The two controversial rules issued by the departments of Health and Human Services, Labor and Treasury have never taken effect. They would expand religious and moral exemptions to the 2010 Affordable Care Act’s requirement that employee health plans cover birth control.
The consolidated cases of Trump v. Pennsylvania and Little Sisters of the Poor v. Pennsylvania are the first to tackle the ongoing issue of the breadth of the health law’s contraceptive coverage since the retirement of Justice Anthony M. Kennedy, who was viewed as a swing vote in controversial cases, and the addition of two Trump picks, Justices Neil M. Gorsuch and Brett M. Kavanaugh.
The health care law requires that most health plans cover birth control at no cost to patients. The cases were brought by groups who argued the rule was essential to protecting religious liberty under a 1993 law known as the Religious Restoration Freedom Act of 1993 or RFRA.

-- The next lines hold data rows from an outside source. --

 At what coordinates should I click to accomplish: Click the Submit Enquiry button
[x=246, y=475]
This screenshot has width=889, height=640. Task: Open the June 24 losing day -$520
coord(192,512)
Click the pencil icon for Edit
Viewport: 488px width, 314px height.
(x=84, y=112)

“The only question we face today is what the plain language of the statute authorizes. And the plain language of the statute clearly allows the Departments to create the preventive care standards as well as the religious and moral exemptions,” said the majority opinion, written by Justice Clarence Thomas.
The opinion, which is joined by Chief Justice John Roberts as well as Justices Samuel Alito, Neil Gorsuch and Brett Kavanaugh, argues that “it is clear from the face of the statute that the contraceptive mandate is capable of violating RFRA.”
The decision comes as Roberts has sided with the liberal wing of the court in multiple high profile cases this term in cases dealing with abortion rights, LGBT rights, and immigration. But Roberts, here, sided with the conservative wing of the court.
Alito, issued a concurrence joined by Gorsuch.
“I would hold not only that it was appropriate for the Departments to consider RFRA, but also that the Departments were required by RFRA to create the religious exemption (or something very close to it),” Alito wrote.
Justice Elena Kagan also issued a concurrence joined by Stephen Breyer.
“I would uphold [Health Resources and Services Administration’s] statutory authority to exempt certain employers from the contraceptive-coverage mandate, but for different reasons than the Court gives,” she wrote. The departments “have wide latitude over, so long as they satisfy the requirements of reasoned decision making. But that ‘so long as’ is hardly nothing. Even in an area of broad statutory authority—maybe especially there—agencies must rationally account for their judgments.”
Justice Ruth Bader Ginsberg in her dissenting opinion, joined by Sonia Sotomayor, criticized the ruling.
“In accommodating claims of religious freedom, this Court has taken a balanced approach, one that does not allow the religious beliefs of some to overwhelm the rights and interests of others who do not share those beliefs,” she wrote. “Today, for the first time, the Court casts totally aside countervailing rights and interests in its zeal to secure religious rights to the nth degree.”
This is the third time that the high court has heard arguments over the birth control mandate.
In 2014, the Supreme Court decided in Burwell v. Hobby Lobby Store that closely held for-profit corporations with religious objections could be exempted from the coverage mandate.
But in 2016, the high court remanded Zubik v. Burwell, sending seven consolidated cases back to their respective districts without resolving the issue of whether religious institutions other than churches should be exempt from the mandate.